» ЗАДАНИЯ:
• a. Сколько лет назад, согласно отрывку об Андрее Рублеве, жил и творил живописец?
• b. Продолжите отрывок об Андрее Рублеве, начав сразу после его последнего предложения.

» ОТРЫВОК:
□ □ □ □ □

В пять граблей дело заспорилось.
Сбивая копенки, Андрей два раза очутился вдали от всех рядом с Марьей.
Он греб молча, старательно, а движения становились неуверенньши, неточными.
На третий раз Марья скороговоркой бросила:
— Подними глаза-то! Чай, схимы не принял еще…
И засмеялась коротко и приглушенно, с томительным придыханием.
Он вздрогнул, понимая: она смеется для него одного, и замахал граблями впустую.
А Марья, помедлив, протяжно вздохнула и отошла…»
…И как бы потом ни продолжал романист эту главу, он, желая остаться верным действительности искусства, правде поэтического характера Андрея Рублева, должен был бы показать, как усилием воли молодой послушник подавляет свое первое чувство к женщине, отрекается от любви к ней во имя высоко, по-юношески чисто понимаемой любви к людям.
Справедливость такого сюжетного поворота не могла бы вызвать сомнений, Мы не знаем, кого полюбил в юности Андрей Рублев, но мы не имеем права отказывать ему в этом прекрасном чувстве так же, как не можем забыть, что его любовь была бы любовью человека, избравшего трудный путь подвижничества.
Живописец жил, искал, творил почти шестьсот лет назад.
Представления о справедливости, о нравственном долге, о способах достижения великой цели — всеобщего блаженства — он мог составить, лишь исходя из опыта прежних поколений.

□ □ □ □ □

» ДАННЫЕ ДЛЯ АНАЛИЗА:
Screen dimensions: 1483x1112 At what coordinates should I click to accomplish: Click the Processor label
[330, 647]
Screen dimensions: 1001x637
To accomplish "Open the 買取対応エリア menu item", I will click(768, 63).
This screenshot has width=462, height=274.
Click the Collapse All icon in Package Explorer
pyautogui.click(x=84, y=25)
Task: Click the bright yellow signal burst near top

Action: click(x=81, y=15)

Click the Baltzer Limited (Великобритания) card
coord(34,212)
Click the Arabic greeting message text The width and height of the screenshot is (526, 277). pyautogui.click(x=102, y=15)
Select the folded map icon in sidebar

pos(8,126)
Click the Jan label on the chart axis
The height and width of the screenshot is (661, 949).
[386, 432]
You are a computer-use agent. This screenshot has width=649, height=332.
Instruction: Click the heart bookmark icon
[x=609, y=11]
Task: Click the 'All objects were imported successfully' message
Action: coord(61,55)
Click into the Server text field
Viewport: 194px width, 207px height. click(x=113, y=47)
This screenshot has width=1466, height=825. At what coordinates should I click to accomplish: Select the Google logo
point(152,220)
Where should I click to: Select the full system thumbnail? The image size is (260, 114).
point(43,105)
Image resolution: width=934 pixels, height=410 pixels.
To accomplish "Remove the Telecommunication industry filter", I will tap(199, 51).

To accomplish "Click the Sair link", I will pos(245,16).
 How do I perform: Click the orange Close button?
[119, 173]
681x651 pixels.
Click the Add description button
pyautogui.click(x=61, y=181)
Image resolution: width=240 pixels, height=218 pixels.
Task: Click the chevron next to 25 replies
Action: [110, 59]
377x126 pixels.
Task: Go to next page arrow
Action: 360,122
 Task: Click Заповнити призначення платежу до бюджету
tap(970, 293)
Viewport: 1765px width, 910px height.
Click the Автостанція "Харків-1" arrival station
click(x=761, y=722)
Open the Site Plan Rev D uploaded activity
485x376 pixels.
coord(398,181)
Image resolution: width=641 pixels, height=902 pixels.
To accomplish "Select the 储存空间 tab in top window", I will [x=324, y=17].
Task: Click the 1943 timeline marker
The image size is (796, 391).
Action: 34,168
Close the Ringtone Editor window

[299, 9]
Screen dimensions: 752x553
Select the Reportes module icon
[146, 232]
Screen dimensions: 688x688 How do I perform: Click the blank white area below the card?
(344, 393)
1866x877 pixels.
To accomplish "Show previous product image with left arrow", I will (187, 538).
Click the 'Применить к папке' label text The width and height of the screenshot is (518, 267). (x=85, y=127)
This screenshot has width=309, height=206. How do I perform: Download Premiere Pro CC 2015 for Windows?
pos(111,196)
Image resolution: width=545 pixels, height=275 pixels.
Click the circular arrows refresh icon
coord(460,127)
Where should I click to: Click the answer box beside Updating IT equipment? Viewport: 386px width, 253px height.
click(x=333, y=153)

□ □ □ □ □

» ОЖИДАЕМЫЕ РЕЗУЛЬТАТЫ:
• a. Почти шестьсот лет назад.

• b.
А этот печальный опыт учил, что мир непознаваем, что горькая судьба людей — следствие первородного греха, что высший долг человека и высшая мудрость его — терпение.
Средневековое общество Руси не в состоянии было еще искать начала и концы человеческих невзгод в условиях собственного существования.
Оно ищет эти начала и концы в несовершенстве личности и верит, что исправить мир можно одним лишь духовным приобщением каждого к «истинному» учению.
Но в таком случае, если быть последовательным и искренним, надо не только провозглашать эти истины, но и следовать им на деле!
Вот почему для некоторых русских людей XIV и XV веков «уход от мира» — это прежде всего подвиг во имя человека, сознательное отречение от житейских благ с тем, чтобы проповедью «любви», подкрепленной силой личного примера, «исправить» людской род, избавить его от грядущих бед, «очистить» от пороков.
Все творчество Андрея Рублева, исполненное любви к людям, свидетельствует, что он воспринимал монашество именно как «служение человеку».
Так должен был он пожертвовать и первой любовью своей.
Смешно осуждать это. Можно лишь взволнованно думать о погибшем чувстве, о чьей-то горькой судьбе, о чьих-то нам неведомых слезах и лишь гадать, в лике какой из жен икон и росписей своих сохранил художник неповторимые черты той, что стала когда-то источником его вечной радости и муки.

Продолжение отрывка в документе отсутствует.